Return each line of the items below that contains the string "more".

(Some items)
* Begin *

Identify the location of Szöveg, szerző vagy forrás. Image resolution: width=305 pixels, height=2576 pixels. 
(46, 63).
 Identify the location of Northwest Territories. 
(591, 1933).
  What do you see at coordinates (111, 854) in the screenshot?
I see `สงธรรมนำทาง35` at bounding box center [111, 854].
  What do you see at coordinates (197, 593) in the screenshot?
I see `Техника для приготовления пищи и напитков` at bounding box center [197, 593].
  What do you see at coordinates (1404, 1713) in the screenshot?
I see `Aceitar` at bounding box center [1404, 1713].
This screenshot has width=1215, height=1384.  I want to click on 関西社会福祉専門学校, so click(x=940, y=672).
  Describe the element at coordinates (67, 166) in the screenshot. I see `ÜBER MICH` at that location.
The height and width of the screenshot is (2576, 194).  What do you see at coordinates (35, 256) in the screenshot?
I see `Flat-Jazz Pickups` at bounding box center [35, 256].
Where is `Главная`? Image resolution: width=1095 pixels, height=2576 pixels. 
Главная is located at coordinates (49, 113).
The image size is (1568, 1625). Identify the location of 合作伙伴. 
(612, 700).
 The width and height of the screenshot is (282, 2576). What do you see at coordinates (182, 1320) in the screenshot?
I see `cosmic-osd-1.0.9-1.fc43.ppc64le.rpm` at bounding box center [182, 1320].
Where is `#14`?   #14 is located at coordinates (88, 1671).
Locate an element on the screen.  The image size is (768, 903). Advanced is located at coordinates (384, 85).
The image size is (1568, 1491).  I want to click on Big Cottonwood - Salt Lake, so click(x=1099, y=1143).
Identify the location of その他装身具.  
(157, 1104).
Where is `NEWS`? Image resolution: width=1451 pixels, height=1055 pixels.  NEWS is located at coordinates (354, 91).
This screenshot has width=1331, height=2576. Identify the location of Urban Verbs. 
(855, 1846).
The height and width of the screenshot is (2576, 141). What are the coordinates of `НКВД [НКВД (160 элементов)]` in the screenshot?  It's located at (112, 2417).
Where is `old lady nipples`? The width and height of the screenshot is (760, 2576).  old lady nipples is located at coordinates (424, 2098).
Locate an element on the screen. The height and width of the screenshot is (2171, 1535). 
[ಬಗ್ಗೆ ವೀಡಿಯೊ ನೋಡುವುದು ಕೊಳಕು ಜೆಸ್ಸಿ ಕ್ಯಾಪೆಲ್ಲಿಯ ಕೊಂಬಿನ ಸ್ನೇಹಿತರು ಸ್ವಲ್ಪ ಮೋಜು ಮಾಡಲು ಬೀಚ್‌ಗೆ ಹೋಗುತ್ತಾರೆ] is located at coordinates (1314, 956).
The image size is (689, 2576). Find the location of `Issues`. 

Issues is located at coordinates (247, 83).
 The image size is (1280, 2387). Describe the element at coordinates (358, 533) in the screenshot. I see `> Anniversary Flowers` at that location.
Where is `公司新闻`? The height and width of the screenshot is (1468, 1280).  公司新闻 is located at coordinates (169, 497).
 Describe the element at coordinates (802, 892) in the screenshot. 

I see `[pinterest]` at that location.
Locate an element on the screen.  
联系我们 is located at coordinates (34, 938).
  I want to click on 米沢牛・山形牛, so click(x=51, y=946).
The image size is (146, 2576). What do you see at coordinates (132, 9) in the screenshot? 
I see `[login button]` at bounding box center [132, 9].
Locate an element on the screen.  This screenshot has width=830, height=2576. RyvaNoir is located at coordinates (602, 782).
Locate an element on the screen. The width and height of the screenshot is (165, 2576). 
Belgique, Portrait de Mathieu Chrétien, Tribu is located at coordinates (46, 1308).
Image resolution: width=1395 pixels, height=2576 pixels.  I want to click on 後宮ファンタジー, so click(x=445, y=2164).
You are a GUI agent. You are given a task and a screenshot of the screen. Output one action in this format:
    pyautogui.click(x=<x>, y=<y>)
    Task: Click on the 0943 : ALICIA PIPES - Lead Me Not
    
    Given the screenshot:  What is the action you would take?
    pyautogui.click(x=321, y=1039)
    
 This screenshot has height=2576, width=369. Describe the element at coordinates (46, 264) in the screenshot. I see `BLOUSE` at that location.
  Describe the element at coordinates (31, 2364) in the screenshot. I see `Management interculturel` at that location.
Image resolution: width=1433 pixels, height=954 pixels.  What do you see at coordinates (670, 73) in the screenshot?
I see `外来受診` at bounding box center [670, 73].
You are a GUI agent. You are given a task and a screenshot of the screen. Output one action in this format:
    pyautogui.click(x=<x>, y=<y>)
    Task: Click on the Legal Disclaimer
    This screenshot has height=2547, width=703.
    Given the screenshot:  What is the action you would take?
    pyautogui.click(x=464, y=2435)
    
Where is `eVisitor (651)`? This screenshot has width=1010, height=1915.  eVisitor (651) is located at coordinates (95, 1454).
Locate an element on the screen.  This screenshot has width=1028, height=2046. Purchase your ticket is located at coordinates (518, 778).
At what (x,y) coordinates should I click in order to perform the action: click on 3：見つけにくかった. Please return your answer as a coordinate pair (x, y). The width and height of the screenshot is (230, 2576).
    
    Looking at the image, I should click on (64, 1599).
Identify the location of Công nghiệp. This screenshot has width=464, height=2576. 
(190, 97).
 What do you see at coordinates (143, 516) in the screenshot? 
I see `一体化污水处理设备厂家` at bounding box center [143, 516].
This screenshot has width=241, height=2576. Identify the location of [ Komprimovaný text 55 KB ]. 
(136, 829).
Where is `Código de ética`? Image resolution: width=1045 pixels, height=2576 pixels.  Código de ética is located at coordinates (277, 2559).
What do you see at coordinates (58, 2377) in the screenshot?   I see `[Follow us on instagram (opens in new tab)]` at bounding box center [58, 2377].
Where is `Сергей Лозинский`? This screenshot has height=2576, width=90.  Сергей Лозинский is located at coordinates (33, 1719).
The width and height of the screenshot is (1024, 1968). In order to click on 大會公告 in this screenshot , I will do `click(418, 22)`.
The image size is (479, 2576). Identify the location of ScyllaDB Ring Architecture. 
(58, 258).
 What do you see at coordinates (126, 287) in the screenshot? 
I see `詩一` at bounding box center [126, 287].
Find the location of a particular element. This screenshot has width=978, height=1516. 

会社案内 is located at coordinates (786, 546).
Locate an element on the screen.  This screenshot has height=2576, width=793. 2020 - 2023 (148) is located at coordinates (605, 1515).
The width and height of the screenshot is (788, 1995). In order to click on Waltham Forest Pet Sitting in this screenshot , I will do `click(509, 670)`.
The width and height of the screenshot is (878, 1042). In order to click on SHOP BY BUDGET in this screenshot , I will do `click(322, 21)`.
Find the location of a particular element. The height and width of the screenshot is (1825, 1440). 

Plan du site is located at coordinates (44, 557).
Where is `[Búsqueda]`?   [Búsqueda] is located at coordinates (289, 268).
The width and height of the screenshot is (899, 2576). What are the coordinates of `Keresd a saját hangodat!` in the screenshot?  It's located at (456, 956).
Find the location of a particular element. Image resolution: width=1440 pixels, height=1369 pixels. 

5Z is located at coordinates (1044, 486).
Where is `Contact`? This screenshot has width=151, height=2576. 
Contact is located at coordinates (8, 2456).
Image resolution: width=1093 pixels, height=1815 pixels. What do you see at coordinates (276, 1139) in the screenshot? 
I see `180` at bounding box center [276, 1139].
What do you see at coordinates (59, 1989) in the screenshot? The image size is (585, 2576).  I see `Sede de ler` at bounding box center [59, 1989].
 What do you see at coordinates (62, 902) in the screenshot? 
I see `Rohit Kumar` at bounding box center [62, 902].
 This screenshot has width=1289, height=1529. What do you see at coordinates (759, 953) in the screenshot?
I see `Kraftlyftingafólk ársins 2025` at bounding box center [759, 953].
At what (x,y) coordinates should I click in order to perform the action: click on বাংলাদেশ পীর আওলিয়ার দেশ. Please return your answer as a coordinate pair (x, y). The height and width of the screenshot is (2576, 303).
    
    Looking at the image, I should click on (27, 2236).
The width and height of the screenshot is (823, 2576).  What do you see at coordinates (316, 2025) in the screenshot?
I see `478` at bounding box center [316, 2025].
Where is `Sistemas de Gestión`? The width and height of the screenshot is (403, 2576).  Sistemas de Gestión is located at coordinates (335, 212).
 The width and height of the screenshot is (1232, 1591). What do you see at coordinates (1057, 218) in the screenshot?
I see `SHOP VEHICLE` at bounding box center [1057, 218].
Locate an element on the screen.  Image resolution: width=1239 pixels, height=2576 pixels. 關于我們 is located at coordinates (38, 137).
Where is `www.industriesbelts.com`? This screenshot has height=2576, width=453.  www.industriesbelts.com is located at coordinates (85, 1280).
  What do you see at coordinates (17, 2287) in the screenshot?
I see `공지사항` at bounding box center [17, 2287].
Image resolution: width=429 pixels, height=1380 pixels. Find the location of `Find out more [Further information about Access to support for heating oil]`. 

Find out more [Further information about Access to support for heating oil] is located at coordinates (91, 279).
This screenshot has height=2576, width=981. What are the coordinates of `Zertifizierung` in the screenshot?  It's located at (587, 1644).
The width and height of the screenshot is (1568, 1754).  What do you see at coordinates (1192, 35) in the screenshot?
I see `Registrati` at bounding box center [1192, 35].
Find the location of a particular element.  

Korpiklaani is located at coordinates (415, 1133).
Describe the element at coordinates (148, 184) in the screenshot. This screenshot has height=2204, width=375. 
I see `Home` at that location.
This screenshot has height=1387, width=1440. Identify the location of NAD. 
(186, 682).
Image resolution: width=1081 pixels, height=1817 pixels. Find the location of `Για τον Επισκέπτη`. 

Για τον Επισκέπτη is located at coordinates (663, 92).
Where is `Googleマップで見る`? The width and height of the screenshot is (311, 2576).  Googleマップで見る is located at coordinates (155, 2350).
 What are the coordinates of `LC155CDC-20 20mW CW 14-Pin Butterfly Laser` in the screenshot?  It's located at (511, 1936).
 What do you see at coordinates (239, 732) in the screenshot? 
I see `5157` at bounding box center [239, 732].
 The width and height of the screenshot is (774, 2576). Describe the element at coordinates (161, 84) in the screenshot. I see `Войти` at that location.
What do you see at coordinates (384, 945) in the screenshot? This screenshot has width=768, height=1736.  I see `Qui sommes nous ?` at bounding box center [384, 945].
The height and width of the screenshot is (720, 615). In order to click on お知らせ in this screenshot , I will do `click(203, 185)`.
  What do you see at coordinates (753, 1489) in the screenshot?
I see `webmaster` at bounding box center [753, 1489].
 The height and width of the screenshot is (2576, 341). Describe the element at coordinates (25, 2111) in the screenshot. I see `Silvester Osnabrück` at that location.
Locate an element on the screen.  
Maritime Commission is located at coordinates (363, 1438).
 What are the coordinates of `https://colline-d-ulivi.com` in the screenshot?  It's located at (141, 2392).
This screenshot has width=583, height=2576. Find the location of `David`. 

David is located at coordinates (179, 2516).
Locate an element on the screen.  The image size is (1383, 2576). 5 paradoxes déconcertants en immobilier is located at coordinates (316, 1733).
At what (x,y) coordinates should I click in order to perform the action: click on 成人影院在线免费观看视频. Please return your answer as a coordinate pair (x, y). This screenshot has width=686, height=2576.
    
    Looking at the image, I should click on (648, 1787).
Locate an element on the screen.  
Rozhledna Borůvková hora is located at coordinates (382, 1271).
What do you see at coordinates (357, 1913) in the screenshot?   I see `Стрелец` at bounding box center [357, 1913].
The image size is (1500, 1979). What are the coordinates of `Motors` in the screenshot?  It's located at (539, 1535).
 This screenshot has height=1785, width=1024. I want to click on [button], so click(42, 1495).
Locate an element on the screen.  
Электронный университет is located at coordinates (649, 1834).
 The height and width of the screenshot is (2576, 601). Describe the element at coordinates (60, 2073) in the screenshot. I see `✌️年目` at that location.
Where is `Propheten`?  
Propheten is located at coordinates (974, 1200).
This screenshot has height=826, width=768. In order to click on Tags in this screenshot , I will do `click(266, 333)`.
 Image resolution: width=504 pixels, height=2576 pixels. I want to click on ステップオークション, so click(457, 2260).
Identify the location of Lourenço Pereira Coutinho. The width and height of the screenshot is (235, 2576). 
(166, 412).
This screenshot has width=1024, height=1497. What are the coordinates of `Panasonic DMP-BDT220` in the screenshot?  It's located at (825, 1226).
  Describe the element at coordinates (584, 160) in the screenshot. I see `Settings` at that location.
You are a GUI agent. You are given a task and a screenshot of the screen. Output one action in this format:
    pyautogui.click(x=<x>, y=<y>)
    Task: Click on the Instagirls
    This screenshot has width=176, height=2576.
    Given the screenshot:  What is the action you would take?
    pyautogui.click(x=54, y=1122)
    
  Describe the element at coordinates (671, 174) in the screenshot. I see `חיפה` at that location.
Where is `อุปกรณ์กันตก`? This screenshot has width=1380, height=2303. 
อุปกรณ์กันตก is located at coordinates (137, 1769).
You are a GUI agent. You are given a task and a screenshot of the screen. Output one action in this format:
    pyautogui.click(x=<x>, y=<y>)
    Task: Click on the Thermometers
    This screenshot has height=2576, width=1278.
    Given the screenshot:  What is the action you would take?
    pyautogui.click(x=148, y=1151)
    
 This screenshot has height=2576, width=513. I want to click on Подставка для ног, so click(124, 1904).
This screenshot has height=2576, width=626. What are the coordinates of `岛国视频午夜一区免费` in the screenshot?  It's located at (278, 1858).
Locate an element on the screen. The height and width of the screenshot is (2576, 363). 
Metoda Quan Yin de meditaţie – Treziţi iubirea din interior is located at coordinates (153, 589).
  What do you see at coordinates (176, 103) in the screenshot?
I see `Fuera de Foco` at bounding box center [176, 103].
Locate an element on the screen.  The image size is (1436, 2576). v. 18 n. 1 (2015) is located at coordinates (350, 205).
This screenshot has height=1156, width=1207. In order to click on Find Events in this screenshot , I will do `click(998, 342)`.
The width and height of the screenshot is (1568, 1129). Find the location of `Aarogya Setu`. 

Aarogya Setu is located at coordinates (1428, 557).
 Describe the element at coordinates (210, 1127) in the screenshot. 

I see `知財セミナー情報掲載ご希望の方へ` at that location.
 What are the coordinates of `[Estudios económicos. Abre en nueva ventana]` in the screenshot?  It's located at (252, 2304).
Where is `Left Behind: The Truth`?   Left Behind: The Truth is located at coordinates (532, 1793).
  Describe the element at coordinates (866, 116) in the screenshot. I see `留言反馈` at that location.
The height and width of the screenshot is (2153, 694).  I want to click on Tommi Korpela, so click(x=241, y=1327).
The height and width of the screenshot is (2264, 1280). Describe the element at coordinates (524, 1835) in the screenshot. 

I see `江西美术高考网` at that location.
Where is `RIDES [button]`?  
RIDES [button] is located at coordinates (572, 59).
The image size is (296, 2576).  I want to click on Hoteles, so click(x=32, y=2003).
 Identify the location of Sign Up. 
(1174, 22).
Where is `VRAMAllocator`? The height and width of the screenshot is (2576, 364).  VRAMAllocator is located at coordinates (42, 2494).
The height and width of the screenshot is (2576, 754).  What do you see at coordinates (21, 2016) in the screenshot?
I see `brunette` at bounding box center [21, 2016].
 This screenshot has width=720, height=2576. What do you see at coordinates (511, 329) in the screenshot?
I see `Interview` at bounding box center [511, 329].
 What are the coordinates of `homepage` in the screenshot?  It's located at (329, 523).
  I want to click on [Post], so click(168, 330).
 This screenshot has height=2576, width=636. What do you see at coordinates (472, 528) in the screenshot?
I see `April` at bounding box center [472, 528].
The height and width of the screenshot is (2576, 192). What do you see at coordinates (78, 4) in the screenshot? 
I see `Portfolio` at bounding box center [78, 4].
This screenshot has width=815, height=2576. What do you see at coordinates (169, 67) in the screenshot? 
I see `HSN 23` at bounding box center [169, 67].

* End *

-- Exercise output --
Image resolution: width=429 pixels, height=1380 pixels. Find the location of `Find out more [Further information about Access to support for heating oil]`. 
Find out more [Further information about Access to support for heating oil] is located at coordinates (91, 279).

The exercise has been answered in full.